If you've ever tried to link non-position independent code into a
shared library on x86-64, you should have seen a fairly cryptic error
about invalid relocations and missing symbols. Hopefully this will
clear it up a little!
Let's start with a small program to illustrate.
$ cat function.c
int global = 100;
int function(int i)
return i + global;
$ gcc -c function.c
Firstly, inspect the disassembley of this function:
0000000000000000 <function>:
0: 55 push %rbp
1: 48 89 e5 mov %rsp,%rbp
4: 89 7d fc mov %edi,-0x4(%rbp)
7: 8b 05 00 00 00 00 mov 0x0(%rip),%eax # d <function+0xd>
d: 03 45 fc add -0x4(%rbp),%eax
10: c9 leaveq
11: c3 retq
Lets just go through that for clarity:
- 0,1: save rbp to the stack and save the
stack pointer (rsp) to rbp. This common stanza is
setting up the frame pointer, which is essentially a rule used
by debuggers (mostly) to keep track of the base of the stack. It's
not important for now.
- 4:Move the value from edi to 4 bytes below the
stack pointer. This is moving the first argument (int i)

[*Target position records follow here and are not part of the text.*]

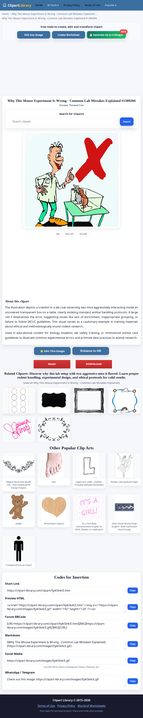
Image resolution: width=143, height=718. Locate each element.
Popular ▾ (110, 5)
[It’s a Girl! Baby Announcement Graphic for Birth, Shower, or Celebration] (89, 507)
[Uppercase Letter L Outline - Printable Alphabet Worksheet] (89, 465)
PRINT (52, 364)
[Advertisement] (71, 68)
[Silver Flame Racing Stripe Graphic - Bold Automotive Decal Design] (124, 507)
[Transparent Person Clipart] (18, 548)
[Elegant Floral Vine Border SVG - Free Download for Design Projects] (18, 465)
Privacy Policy (72, 5)
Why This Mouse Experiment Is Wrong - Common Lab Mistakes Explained (53, 14)
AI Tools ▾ (53, 5)
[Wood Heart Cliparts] (54, 507)
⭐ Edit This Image (52, 351)
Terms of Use (92, 5)
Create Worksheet (69, 34)
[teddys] (18, 507)
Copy (133, 590)
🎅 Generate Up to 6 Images (107, 33)
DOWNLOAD (94, 364)
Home (39, 5)
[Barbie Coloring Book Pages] (124, 465)
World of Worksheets (92, 706)
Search (126, 121)
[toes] (54, 465)
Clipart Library (63, 700)
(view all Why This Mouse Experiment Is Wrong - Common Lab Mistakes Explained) (71, 382)
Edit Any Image (33, 34)
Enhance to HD (90, 351)
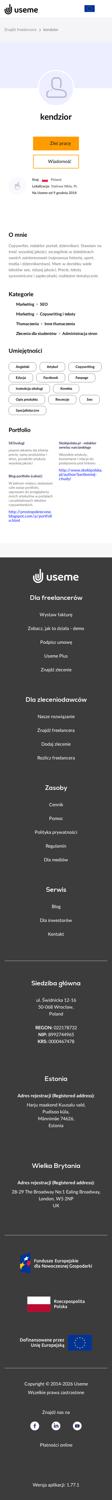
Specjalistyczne (27, 410)
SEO (44, 305)
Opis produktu (27, 399)
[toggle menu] (102, 8)
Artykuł (52, 367)
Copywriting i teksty (57, 314)
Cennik (56, 805)
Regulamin (56, 846)
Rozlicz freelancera (56, 758)
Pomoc (56, 818)
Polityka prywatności (56, 832)
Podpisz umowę (56, 642)
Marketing (25, 305)
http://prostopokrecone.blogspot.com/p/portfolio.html (30, 516)
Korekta (66, 388)
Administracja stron (79, 334)
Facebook (50, 377)
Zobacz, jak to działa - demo (56, 628)
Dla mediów (56, 860)
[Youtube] (77, 1426)
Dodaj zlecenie (56, 744)
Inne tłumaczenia (60, 324)
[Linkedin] (56, 1426)
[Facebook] (35, 1426)
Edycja (21, 377)
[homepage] (18, 8)
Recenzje (62, 399)
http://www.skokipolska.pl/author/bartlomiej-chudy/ (80, 474)
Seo (89, 399)
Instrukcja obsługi (29, 388)
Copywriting (85, 367)
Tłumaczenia (27, 324)
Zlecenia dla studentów (36, 334)
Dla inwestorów (56, 920)
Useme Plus (56, 656)
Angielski (22, 367)
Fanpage (82, 377)
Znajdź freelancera (20, 30)
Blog (56, 906)
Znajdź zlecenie (56, 670)
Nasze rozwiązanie (56, 716)
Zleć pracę (60, 143)
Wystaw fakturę (56, 615)
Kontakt (56, 934)
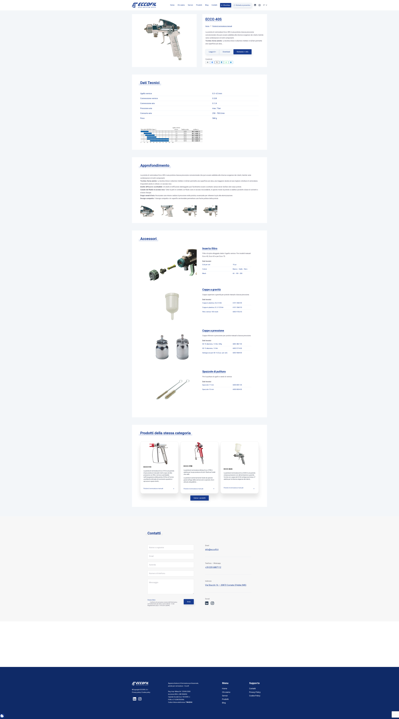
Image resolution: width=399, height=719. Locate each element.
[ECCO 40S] (164, 19)
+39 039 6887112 (213, 567)
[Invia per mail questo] (207, 62)
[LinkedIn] (255, 5)
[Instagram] (259, 5)
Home (224, 688)
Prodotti (225, 699)
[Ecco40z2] (147, 211)
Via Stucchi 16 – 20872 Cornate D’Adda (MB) (225, 585)
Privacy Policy (151, 600)
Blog (224, 703)
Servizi (225, 696)
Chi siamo (226, 692)
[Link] (144, 5)
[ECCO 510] (159, 467)
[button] (265, 5)
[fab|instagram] (212, 603)
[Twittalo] (217, 62)
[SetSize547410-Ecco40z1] (189, 211)
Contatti (252, 688)
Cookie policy (146, 692)
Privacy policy (136, 692)
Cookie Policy (254, 696)
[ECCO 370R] (199, 467)
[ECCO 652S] (240, 467)
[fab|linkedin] (206, 603)
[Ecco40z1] (209, 211)
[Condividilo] (212, 62)
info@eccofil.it (212, 549)
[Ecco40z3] (168, 211)
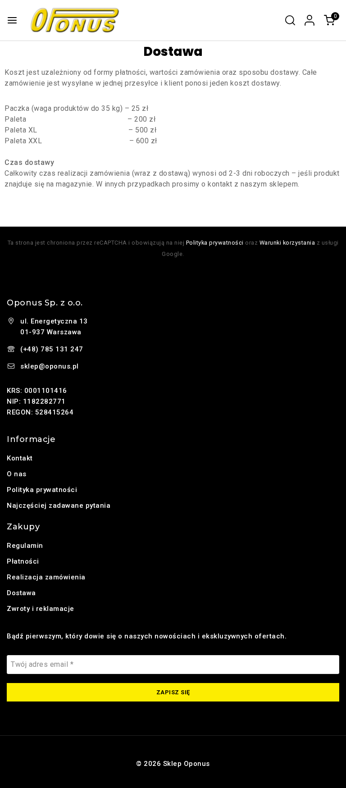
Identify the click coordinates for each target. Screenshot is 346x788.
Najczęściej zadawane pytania (58, 505)
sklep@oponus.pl (49, 366)
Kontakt (20, 458)
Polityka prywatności (215, 242)
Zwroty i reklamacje (40, 609)
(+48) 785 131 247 (51, 349)
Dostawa (21, 593)
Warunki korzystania (287, 242)
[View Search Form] (290, 20)
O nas (17, 474)
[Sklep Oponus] (75, 20)
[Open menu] (12, 20)
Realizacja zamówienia (46, 577)
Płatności (23, 561)
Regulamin (25, 546)
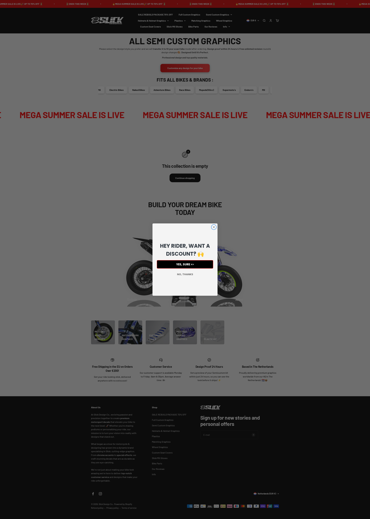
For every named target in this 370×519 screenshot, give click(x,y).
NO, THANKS (185, 274)
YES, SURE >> (185, 264)
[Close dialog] (213, 227)
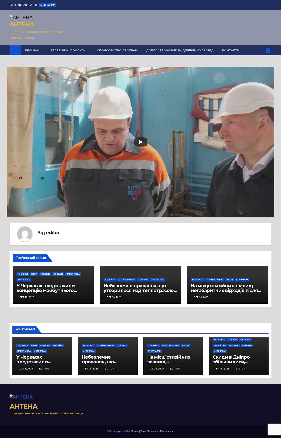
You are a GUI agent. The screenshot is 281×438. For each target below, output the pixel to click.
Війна (34, 274)
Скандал (247, 345)
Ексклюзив (220, 345)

into the "red-zone", a 128-byte scratch area each function has
reserved below the stack pointer.
- 7,d: Move the value at offset 0 from the current
instruction pointer (rip) into eax (i.e. the return
value). Then add the incoming argument to it (retrieved from the
scratch area).
The IP relative move is really the trick here. We know from the
code that it has to move the value of the
global variable
here. The zero value is simply a place holder - the compiler
currently does not determine the address (i.e. how far away from the
instruction pointer the memory holding the
global variable
is. It leaves behind a relocation -- a note that says to the
linker "you should determine the correct address of foo, and
then patch this address of the code to point to that addresss
(i.e. foo)."
The image above gives some idea of how it works. We can examine
relocations with the
readelf tool.
$ readelf --relocs ./function.o
Relocation section '.rela.text' at offset 0x518 contains 1 entries:
Offset Info Type Sym. Value Sym. Name + Addend
000000000009 000800000002 R_X86_64_PC32 0000000000000000 global + fffffffffffffffc
If you try and build a shared object (dynamic library) with this
function, you should get something like
$ gcc -shared function.c
/usr/bin/ld: /tmp/ccQ2ttcT.o: relocation R_X86_64_32 against a local symbol' can not be used when making a shared object; recompile with -fPIC
/tmp/ccQ2ttcT.o: could not read symbols: Bad value
collect2: ld returned 1 exit status
Position Independent Code (PIC, enabled with
-fPIC)
just means that the output binary does not expect to be loaded at a
particular base address, but is happy being put anywhere in memory
(compare the output of
readelf --segments on a binary such as
/bin/ls to that of any shared library). This is obviously
critical for implementing shared-libraries, where you may have many,
many libraries loaded in essentially any order, and trying to
pre-allocate where in memory they would all live just does not work.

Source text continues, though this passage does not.